EXERCISE PROMPT
A faithful copy of all the data is the goal; omit the pictures.

Stored data entries:
[Start of Attachment]
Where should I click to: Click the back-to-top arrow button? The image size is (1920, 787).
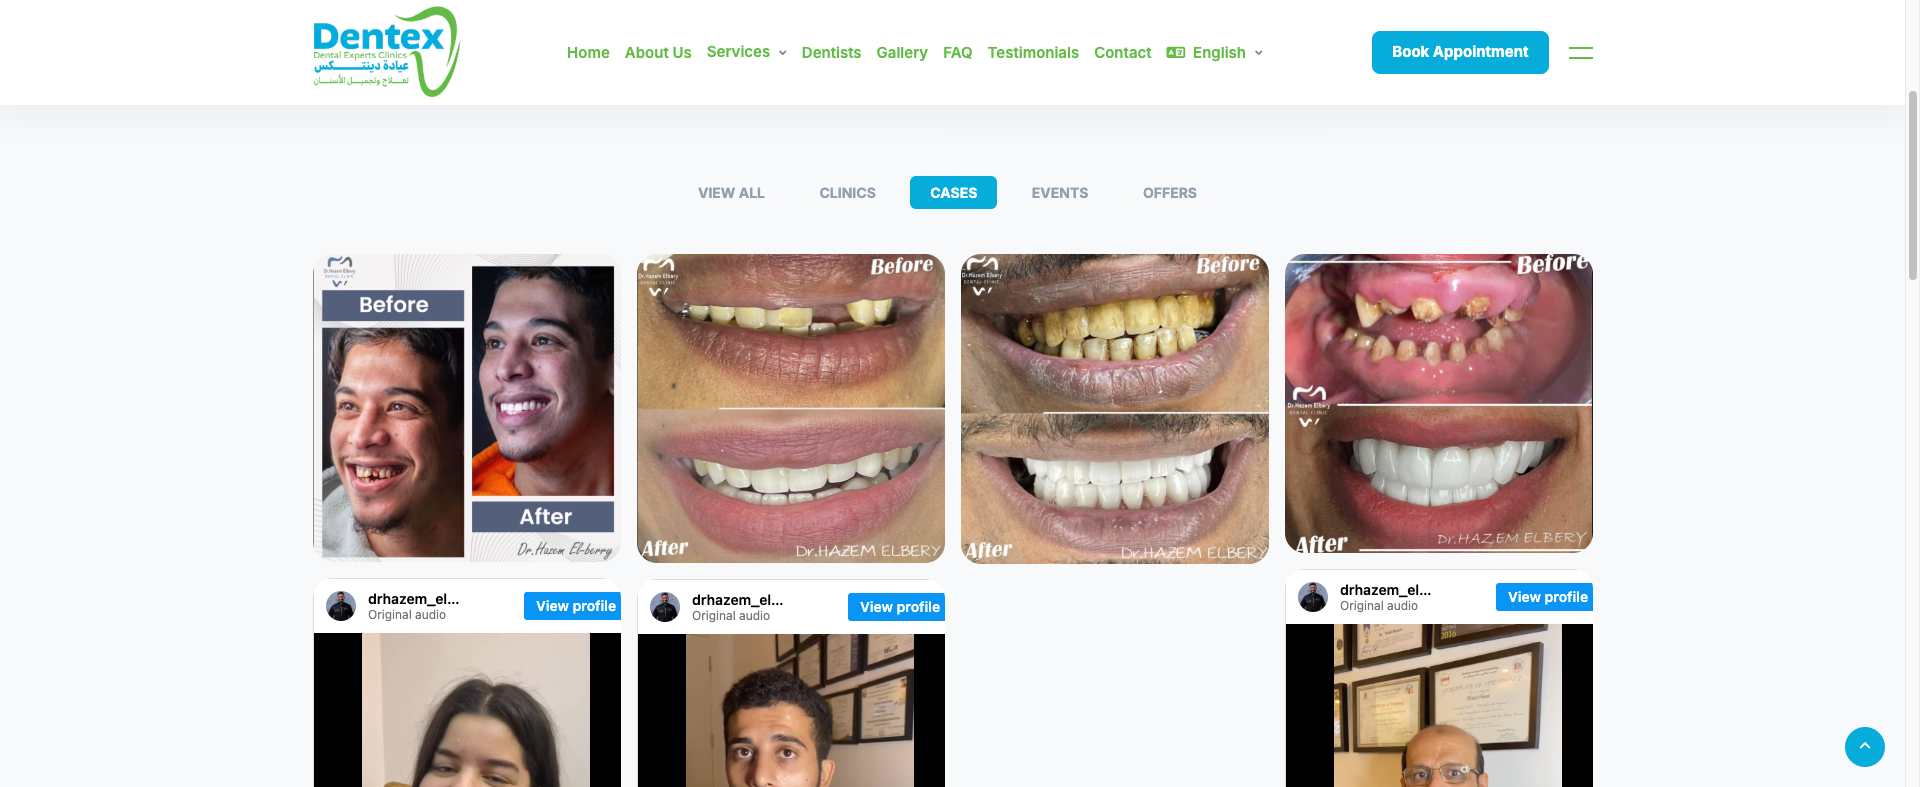[1864, 746]
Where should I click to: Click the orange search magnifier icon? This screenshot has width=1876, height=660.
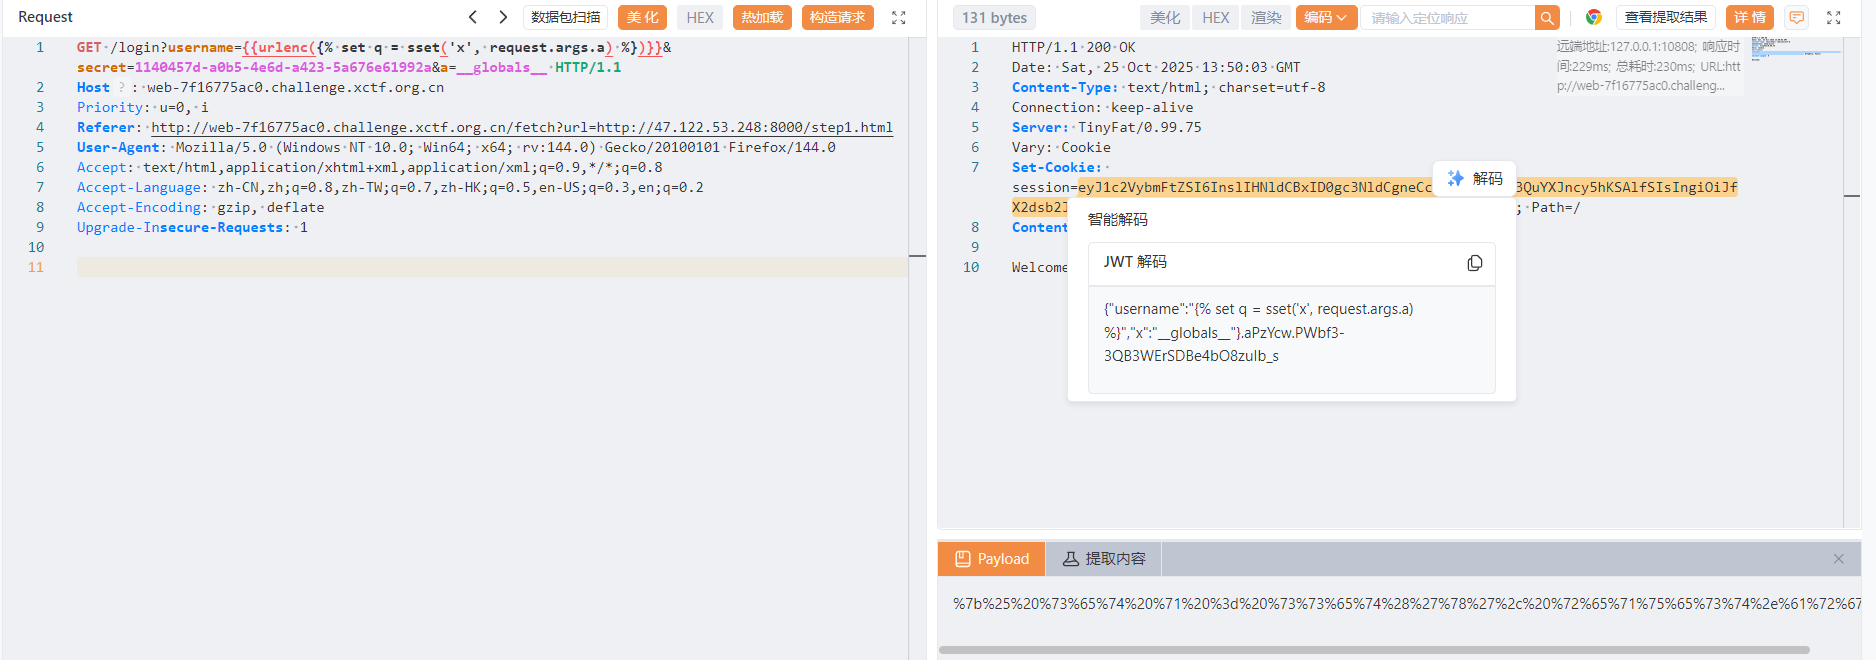click(x=1547, y=18)
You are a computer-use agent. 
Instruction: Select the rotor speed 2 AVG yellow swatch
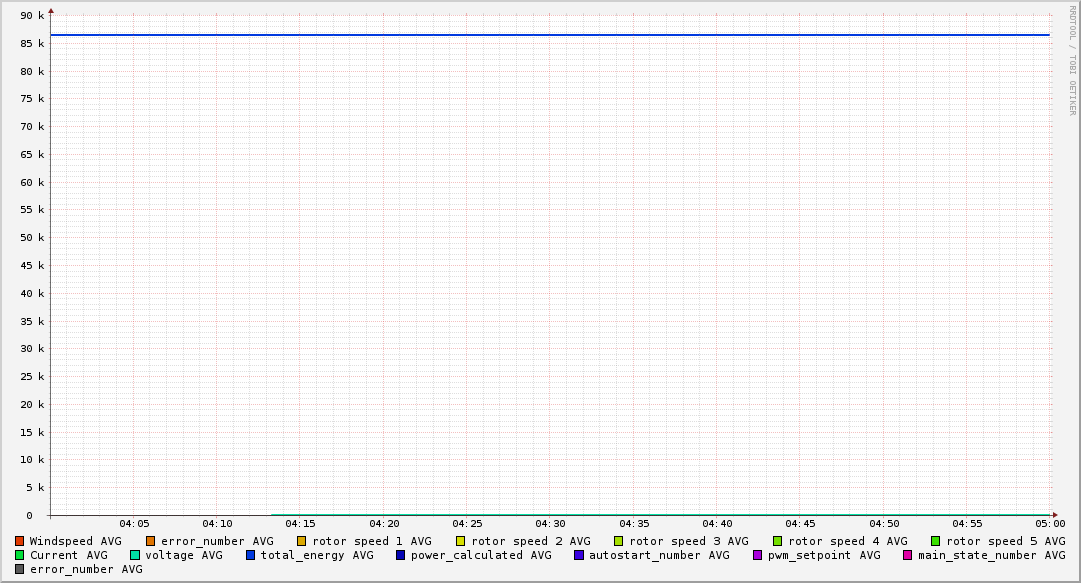(460, 541)
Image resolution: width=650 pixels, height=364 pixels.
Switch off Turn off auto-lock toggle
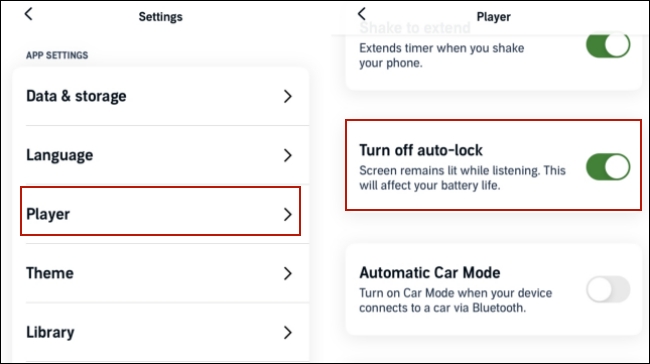point(608,167)
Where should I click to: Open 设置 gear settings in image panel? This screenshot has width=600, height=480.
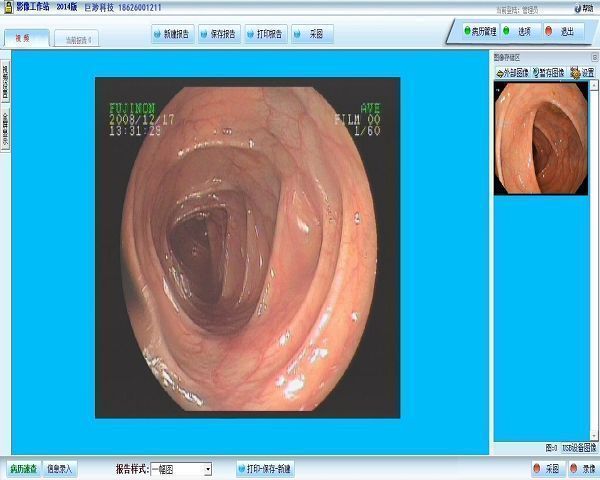click(x=581, y=73)
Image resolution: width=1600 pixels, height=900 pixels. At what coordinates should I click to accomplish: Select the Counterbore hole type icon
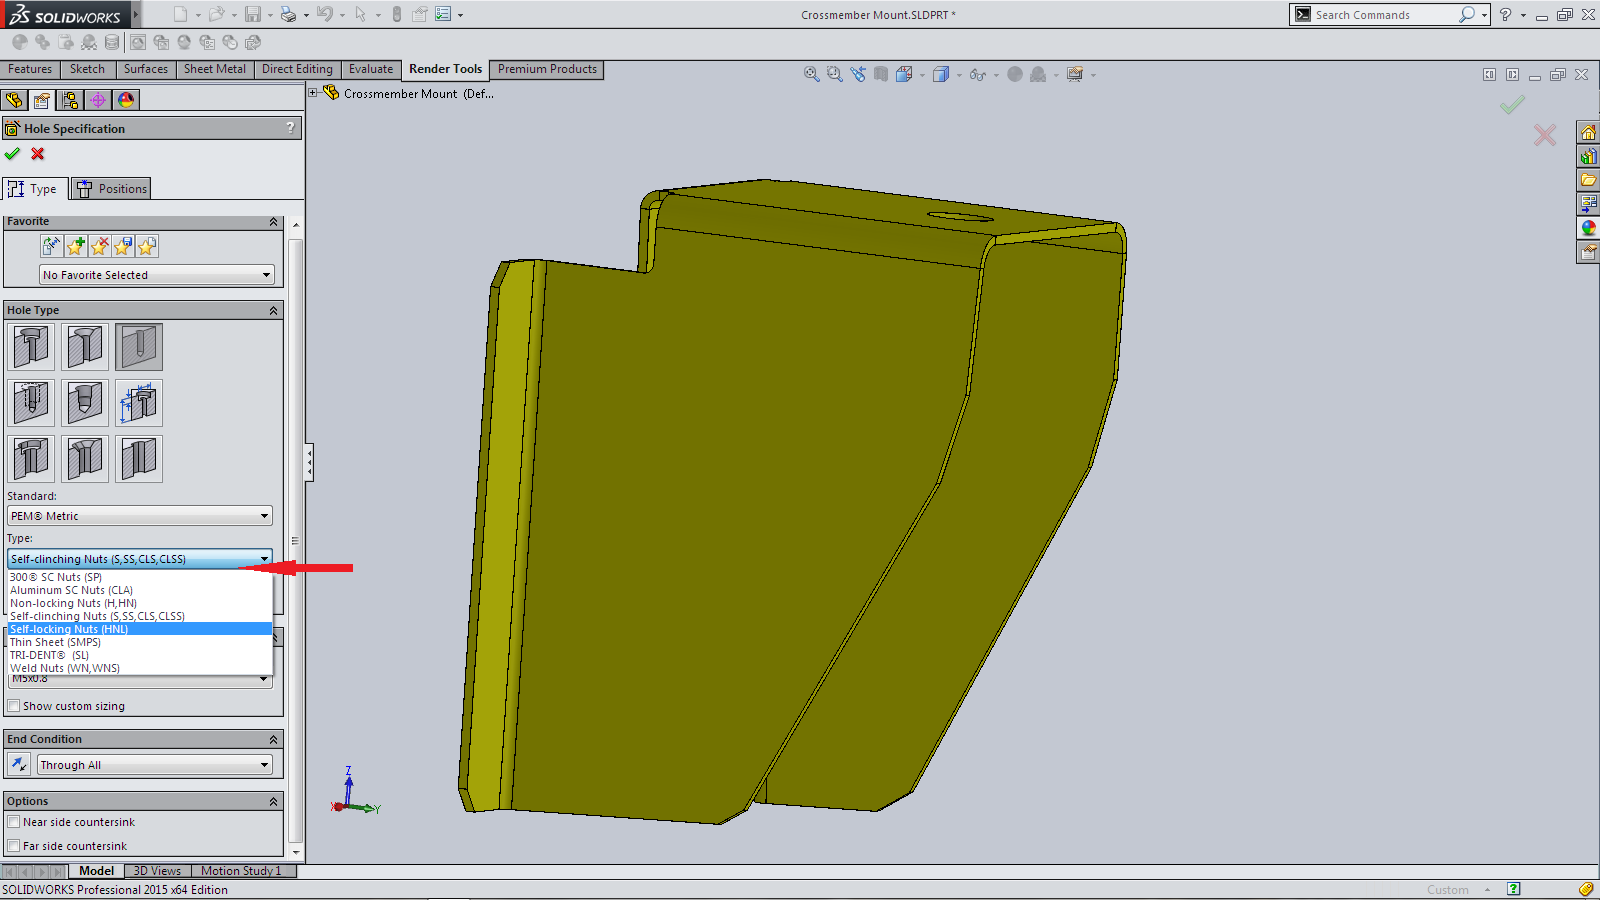[31, 347]
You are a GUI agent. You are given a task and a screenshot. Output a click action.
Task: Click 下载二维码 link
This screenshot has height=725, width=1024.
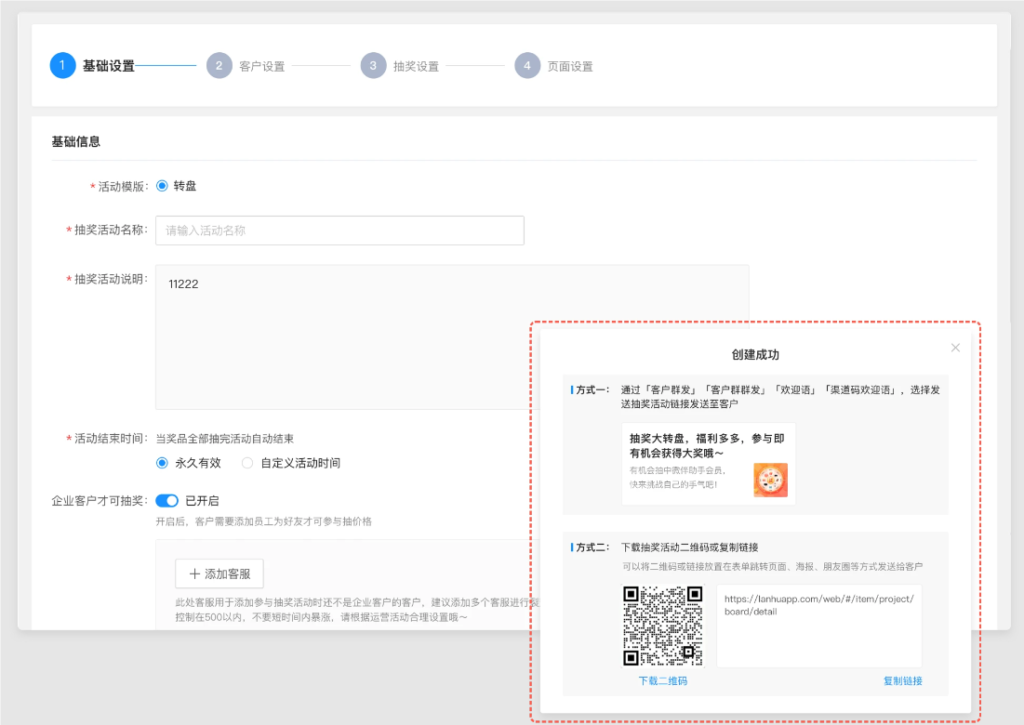(x=663, y=681)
[End of Attachment]
EXERCISE ANSWER
Where should I click to: Click the back-to-top arrow button? The image size is (1920, 787).
[1864, 746]
Where should I click to: Click the orange search magnifier icon? This screenshot has width=1876, height=660.
click(x=1547, y=18)
You are a computer-use agent. 
Instruction: Select the rotor speed 2 AVG yellow swatch
(460, 541)
Image resolution: width=650 pixels, height=364 pixels.
Switch off Turn off auto-lock toggle
point(608,167)
Where should I click to: Open 设置 gear settings in image panel? This screenshot has width=600, height=480.
click(x=581, y=73)
Image resolution: width=1600 pixels, height=900 pixels. At what coordinates should I click to accomplish: Select the Counterbore hole type icon
[31, 347]
You are a GUI agent. You are given a task and a screenshot. Output a click action.
Task: Click 下载二维码 link
This screenshot has height=725, width=1024.
(x=663, y=681)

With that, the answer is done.